* _TEXT SEGMENT_:
==*==
But the nature of the Yellowstone plume has been the subject of debate. “Usually with plumes, we can trace them to the core-mantle boundary,” says Robert Porritt, a seismologist at the University of Texas at Austin, who was not involved in the new work. To “see” Earth’s structure, seismologists use a technique called seismic tomography, which maps the interior using seismic waves generated by earthquakes. Particularly hot or liquid parts of the mantle slow some seismic waves known as shear waves. Tomographic images of mantle plumes such as the one beneath Hawaii show a low-velocity region that extends all the way down to the boundary between mantle and core, about 2,900 kilometers below Earth’s surface. Such deep plumes are thought to be necessary to provide sufficient heat for the volcanism.

“But at Yellowstone, we don’t have that large low-shear velocity thing at the core-mantle boundary,” Porritt says. Current images suggest a region of low-velocity material extending at least 1,000 kilometers deep — but whether there is a deeper plume is uncertain.
==*==
* _EXCERPTED RECORDS_:
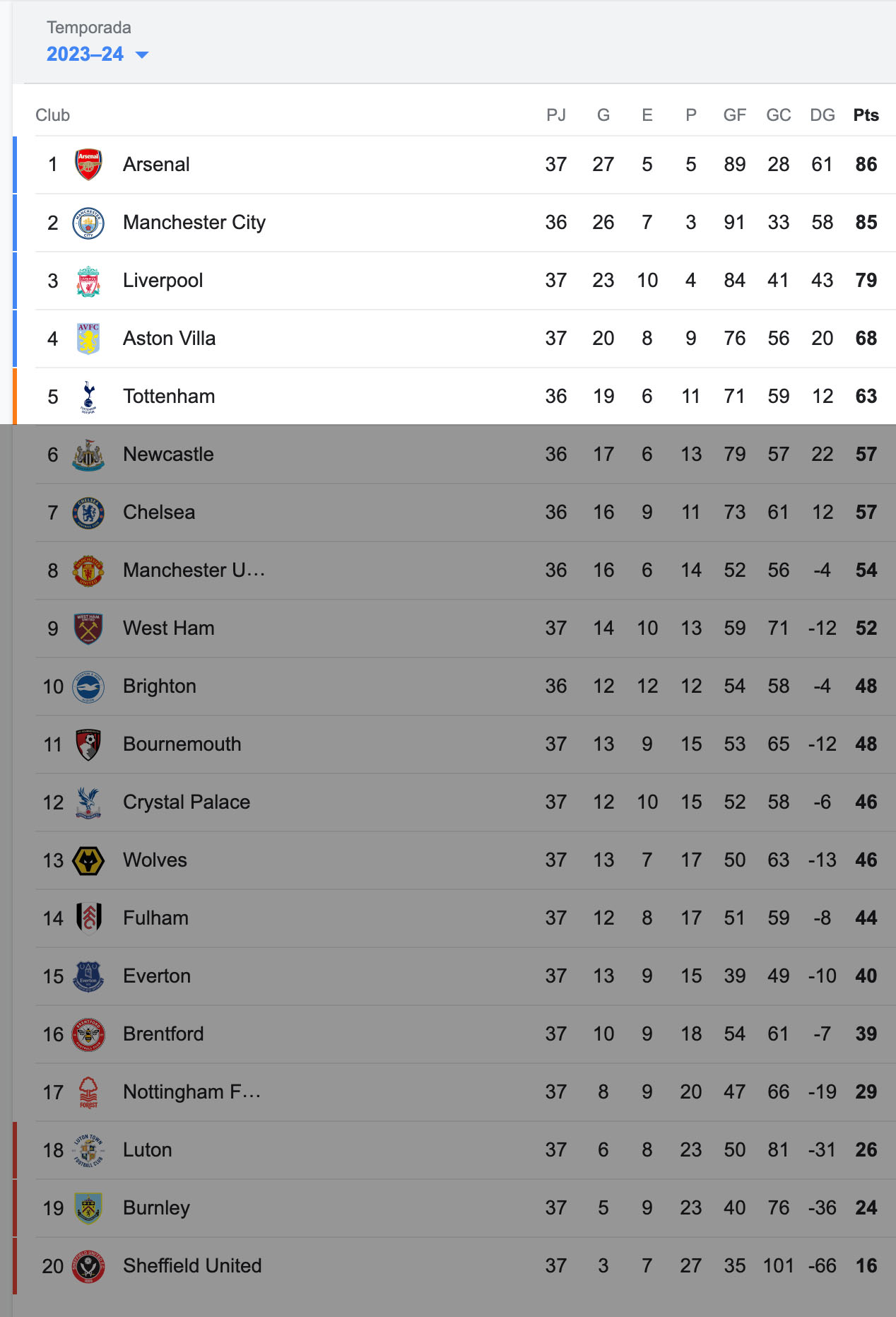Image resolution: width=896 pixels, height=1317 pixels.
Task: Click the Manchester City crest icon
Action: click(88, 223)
==*==
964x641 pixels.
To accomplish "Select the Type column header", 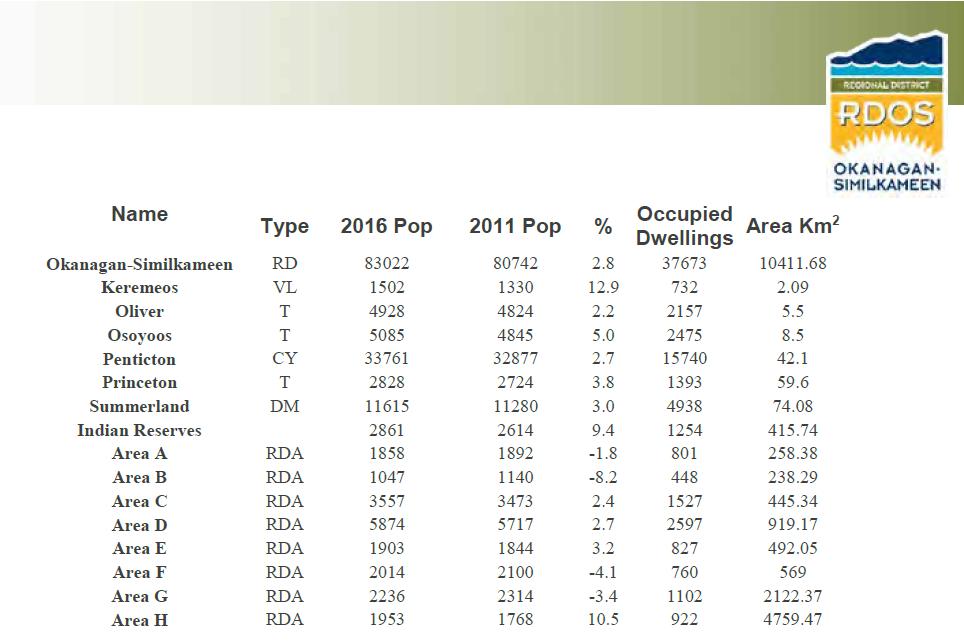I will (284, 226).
==*==
* _WORK TASK 1_:
According to the passage on the Yellowstone plume, how far below Earth's surface is the boundary between mantle and core?
* _WORK TASK 2_:
Continue the passage on the Yellowstone plume from where it ends.

* _TASK RESULT 1_:
About 2,900 kilometers.

* _TASK RESULT 2_:
And the region is tectonically complex. About 200 million years ago, a tectonic plate to the west, known as the Farallon Plate, began to slide eastward beneath the North American Plate. The current Juan de Fuca Plate off the Pacific Northwest coast, one of the last remnants of the Farallon Plate, continues to slide beneath the western United States. Some researchers have suggested that, instead of a deep mantle plume, the flexing and melting of the subducting Juan de Fuca Plate are responsible for Yellowstone’s volcanism.
Liu and his colleagues have yet another idea. In 2016, Liu published research suggesting that the sinking ancient Farallon slab was acting like a lid on a deep mantle plume, preventing the plume from rising to the surface (SN Online: 2/3/16). “But we kept in mind that the problem was not solved,” Liu says. “The heat source [for Yellowstone] was still missing.”

The researchers created a sophisticated, supercomputer-driven series of simulations to try to find the best scenario that matches the three known knowns: the current tomographic images of the subsurface beneath the western United States; the volcanic history at Yellowstone as well as in the nearby Basin and Range regions; and the movements of the subducting slab since about 20 million years ago.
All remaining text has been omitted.